→ DATASET
- Opening Delimiter -
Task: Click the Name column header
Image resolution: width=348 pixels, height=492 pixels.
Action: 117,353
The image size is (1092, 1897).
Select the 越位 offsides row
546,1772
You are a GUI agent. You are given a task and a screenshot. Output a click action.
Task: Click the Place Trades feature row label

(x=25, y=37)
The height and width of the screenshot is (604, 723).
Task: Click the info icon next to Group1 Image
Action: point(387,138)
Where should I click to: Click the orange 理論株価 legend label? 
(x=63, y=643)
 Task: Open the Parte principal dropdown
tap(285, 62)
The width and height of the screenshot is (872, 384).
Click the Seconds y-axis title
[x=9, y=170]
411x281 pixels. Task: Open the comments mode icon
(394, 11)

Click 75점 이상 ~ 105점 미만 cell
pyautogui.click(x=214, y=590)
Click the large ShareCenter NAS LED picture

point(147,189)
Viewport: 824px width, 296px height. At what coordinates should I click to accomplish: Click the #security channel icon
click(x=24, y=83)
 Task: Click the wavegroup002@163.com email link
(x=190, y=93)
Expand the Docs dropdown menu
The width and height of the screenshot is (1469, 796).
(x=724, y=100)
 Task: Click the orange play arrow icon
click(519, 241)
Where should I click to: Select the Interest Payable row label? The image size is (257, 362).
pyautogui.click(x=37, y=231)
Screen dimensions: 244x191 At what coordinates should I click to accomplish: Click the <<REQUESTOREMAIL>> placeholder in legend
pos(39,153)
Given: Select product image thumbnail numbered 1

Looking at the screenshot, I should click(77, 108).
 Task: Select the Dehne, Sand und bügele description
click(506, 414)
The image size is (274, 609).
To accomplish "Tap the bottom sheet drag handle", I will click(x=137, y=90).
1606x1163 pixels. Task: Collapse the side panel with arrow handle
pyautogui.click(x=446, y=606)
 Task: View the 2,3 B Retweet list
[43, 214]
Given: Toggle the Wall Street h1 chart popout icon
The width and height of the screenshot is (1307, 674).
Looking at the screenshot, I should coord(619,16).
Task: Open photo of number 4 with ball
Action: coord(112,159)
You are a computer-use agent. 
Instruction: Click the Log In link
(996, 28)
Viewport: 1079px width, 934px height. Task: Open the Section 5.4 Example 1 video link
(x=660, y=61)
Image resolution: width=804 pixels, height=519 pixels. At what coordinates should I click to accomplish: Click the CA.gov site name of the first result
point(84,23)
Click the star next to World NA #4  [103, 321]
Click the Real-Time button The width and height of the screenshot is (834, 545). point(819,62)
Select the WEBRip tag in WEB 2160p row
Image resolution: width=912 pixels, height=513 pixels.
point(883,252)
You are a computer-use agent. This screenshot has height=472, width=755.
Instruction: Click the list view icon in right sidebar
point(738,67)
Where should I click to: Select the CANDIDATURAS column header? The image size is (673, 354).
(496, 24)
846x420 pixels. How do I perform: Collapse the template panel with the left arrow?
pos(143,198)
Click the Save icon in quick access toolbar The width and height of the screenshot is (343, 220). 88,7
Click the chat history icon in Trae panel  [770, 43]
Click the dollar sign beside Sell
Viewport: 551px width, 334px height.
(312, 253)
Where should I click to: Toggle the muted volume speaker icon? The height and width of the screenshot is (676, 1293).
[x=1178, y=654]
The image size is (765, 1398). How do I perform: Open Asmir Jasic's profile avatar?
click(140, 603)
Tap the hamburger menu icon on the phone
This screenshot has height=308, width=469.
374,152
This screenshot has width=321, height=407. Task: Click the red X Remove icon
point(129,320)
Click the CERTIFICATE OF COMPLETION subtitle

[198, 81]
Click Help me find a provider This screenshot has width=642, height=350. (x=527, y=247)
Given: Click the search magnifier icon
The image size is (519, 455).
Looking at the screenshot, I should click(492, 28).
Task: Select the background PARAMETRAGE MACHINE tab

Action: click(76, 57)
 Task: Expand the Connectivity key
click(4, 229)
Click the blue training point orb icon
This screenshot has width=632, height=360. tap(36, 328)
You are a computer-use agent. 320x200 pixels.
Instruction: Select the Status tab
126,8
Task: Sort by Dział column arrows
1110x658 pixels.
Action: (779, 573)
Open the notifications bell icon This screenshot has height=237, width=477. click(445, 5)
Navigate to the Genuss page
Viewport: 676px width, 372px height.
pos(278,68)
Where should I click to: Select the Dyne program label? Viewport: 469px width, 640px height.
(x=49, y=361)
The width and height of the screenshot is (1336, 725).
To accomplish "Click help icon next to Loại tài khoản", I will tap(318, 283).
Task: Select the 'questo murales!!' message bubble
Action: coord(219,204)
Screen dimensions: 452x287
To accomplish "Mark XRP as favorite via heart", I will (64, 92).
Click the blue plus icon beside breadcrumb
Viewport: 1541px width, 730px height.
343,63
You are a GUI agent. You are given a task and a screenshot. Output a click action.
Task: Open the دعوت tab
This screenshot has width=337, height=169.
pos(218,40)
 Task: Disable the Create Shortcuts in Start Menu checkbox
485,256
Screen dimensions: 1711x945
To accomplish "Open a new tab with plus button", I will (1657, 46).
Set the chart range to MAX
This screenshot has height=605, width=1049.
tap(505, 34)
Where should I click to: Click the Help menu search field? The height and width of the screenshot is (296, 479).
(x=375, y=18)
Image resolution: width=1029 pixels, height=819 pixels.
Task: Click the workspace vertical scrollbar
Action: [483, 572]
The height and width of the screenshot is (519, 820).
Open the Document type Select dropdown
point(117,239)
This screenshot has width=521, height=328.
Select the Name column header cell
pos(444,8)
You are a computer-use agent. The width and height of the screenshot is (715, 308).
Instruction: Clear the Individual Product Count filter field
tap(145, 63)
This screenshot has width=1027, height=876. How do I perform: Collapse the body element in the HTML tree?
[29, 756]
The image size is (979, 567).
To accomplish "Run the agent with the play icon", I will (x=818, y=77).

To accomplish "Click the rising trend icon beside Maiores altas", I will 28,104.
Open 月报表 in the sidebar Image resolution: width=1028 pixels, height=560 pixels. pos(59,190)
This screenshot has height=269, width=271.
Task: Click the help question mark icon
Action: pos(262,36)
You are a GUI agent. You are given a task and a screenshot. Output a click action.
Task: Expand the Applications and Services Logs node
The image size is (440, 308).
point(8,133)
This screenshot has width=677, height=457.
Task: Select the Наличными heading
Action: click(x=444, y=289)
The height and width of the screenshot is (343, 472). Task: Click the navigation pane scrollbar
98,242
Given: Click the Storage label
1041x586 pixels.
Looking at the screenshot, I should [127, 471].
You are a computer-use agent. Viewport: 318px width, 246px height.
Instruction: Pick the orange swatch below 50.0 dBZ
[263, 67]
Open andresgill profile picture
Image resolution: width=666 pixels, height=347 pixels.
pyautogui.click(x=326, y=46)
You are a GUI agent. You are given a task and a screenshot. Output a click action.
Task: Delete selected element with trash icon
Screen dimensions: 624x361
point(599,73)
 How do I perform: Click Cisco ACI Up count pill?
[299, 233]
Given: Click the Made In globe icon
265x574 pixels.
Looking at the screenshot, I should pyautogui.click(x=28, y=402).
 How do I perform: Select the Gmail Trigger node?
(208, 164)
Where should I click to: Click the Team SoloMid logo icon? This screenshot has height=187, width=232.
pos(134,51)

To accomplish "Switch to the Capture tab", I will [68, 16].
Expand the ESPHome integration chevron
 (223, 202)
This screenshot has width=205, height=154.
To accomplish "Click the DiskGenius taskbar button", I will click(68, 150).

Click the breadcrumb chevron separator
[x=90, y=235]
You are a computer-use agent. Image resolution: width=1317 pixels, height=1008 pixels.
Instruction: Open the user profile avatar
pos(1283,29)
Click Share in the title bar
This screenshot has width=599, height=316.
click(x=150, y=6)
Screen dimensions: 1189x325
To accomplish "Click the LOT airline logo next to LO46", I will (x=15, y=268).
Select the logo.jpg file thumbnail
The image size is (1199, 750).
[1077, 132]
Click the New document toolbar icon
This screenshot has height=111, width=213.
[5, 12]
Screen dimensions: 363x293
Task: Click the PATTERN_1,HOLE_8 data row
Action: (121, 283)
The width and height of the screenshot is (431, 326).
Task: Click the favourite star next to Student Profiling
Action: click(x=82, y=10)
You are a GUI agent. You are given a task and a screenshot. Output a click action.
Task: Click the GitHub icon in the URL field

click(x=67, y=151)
- Closing Delimiter -
→ YOUR TASK
Reproduce, exactly as they stand in the data above, the lines from the one that holds "Where should I click to: Click the Team" to the one that holds "This screenshot has width=205, height=154.", inclusive.

→ FINISHED EXERCISE
Where should I click to: Click the Team SoloMid logo icon? This screenshot has height=187, width=232.
pos(134,51)

To accomplish "Switch to the Capture tab", I will [68, 16].
Expand the ESPHome integration chevron
 (223, 202)
This screenshot has width=205, height=154.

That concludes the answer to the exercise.